Correlation Between Western Copper and NiSource
Can any of the company-specific risk be diversified away by investing in both Western Copper and NiSource at the same time? Although using a correlation coefficient on its own may not help to predict future stock returns, this module helps to understand the diversifiable risk of combining Western Copper and NiSource into the same portfolio, which is an essential part of the fundamental portfolio management process.
By analyzing existing cross correlation between Western Copper and and NiSource, you can compare the effects of market volatilities on Western Copper and NiSource and check how they will diversify away market risk if combined in the same portfolio for a given time horizon. You can also utilize pair trading strategies of matching a long position in Western Copper with a short position of NiSource. Check out your portfolio center. Please also check ongoing floating volatility patterns of Western Copper and NiSource.
Diversification Opportunities for Western Copper and NiSource
-0.26 | Correlation Coefficient |
Very good diversification
The 3 months correlation between Western and NiSource is -0.26. Overlapping area represents the amount of risk that can be diversified away by holding Western Copper and and NiSource in the same portfolio, assuming nothing else is changed. The correlation between historical prices or returns on NiSource and Western Copper is a relative statistical measure of the degree to which these equity instruments tend to move together. The correlation coefficient measures the extent to which returns on Western Copper and are associated (or correlated) with NiSource. Values of the correlation coefficient range from -1 to +1, where. The correlation of zero (0) is possible when the price movement of NiSource has no effect on the direction of Western Copper i.e., Western Copper and NiSource go up and down completely randomly.
Pair Corralation between Western Copper and NiSource
Assuming the 90 days trading horizon Western Copper and is expected to generate 2.77 times more return on investment than NiSource. However, Western Copper is 2.77 times more volatile than NiSource. It trades about 0.07 of its potential returns per unit of risk. NiSource is currently generating about 0.03 per unit of risk. If you would invest 98.00 in Western Copper and on April 24, 2025 and sell it today you would earn a total of 12.00 from holding Western Copper and or generate 12.24% return on investment over 90 days.

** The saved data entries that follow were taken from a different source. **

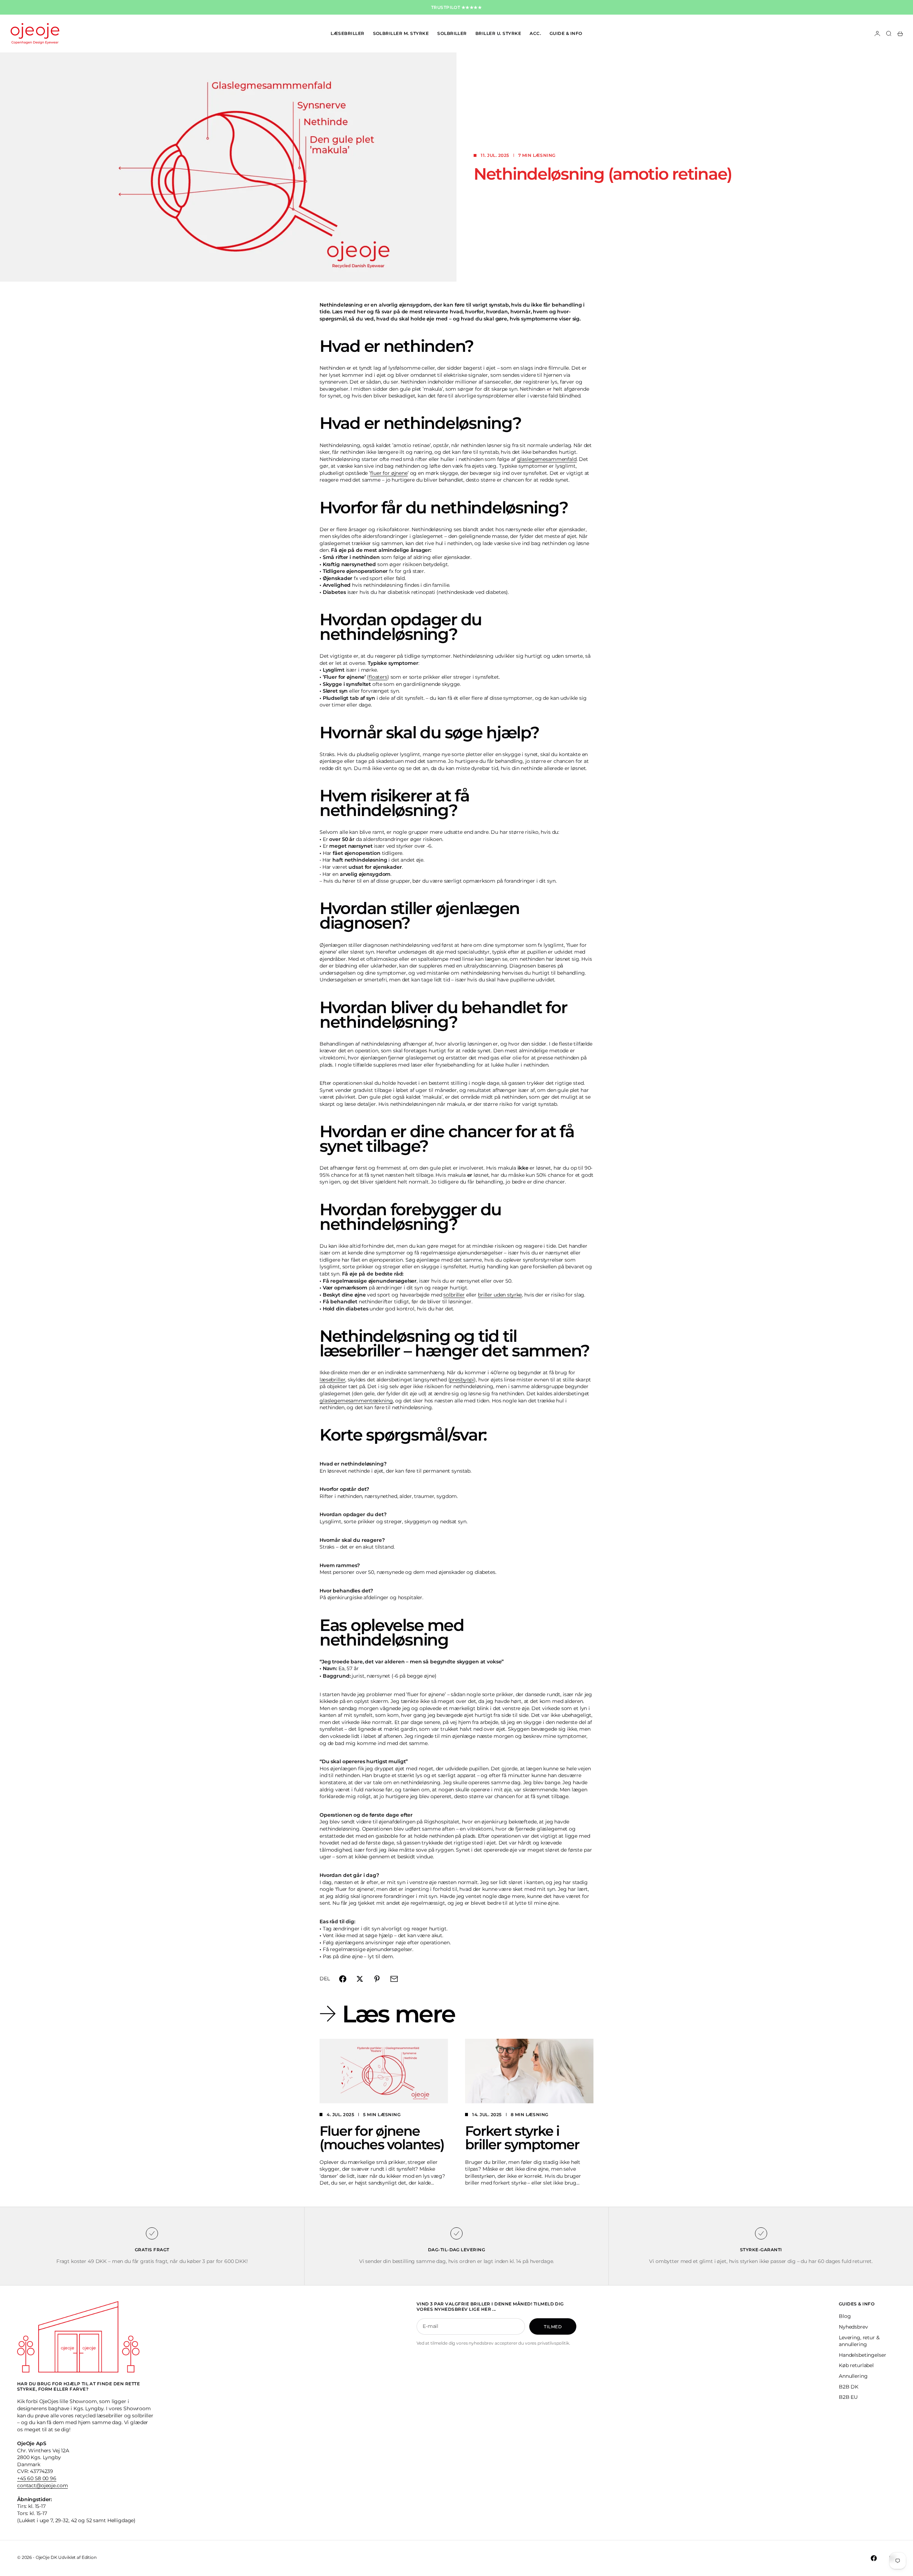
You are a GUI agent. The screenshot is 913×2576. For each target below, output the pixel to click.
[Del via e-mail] (394, 1979)
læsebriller (332, 1379)
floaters (378, 677)
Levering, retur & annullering (859, 2341)
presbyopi (462, 1379)
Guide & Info (566, 33)
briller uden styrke (500, 1295)
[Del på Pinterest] (377, 1979)
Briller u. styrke (498, 33)
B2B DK (848, 2386)
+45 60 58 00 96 (36, 2478)
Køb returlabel (856, 2365)
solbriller (454, 1295)
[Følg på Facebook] (873, 2558)
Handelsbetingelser (862, 2355)
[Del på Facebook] (342, 1979)
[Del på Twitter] (360, 1979)
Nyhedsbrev (853, 2327)
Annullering (853, 2376)
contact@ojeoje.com (42, 2485)
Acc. (535, 33)
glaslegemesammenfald (547, 459)
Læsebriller (347, 33)
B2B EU (848, 2397)
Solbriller (452, 33)
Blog (845, 2316)
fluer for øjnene (389, 473)
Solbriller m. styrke (401, 33)
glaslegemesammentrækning (356, 1400)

Time Period | 3 Months [change] |
Direction | Moves Against |
Strength | Insignificant |
Accuracy | 100.0% |
Values | Daily Returns |
Western Copper and vs. NiSource
Performance |
Timeline |
Western Copper |
NiSource |
Western Copper and NiSource Volatility Contrast
Predicted Return Density |
Returns |
Pair Trading with Western Copper and NiSource
The main advantage of trading using opposite Western Copper and NiSource positions is that it hedges away some unsystematic risk. Because of two separate transactions, even if Western Copper position performs unexpectedly, NiSource can make up some of the losses. Pair trading also minimizes risk from directional movements in the market. For example, if an entire industry or sector drops because of unexpected headlines, the short position in NiSource will offset losses from the drop in NiSource's long position.Western Copper vs. Amkor Technology | Western Copper vs. Charter Communications | Western Copper vs. Rogers Communications | Western Copper vs. Cognizant Technology Solutions |
NiSource vs. Lamar Advertising | NiSource vs. CONTAGIOUS GAMING INC | NiSource vs. GungHo Online Entertainment | NiSource vs. CarsalesCom |
Check out your portfolio center.Note that this page's information should be used as a complementary analysis to find the right mix of equity instruments to add to your existing portfolios or create a brand new portfolio. You can also try the Headlines Timeline module to stay connected to all market stories and filter out noise. Drill down to analyze hype elasticity.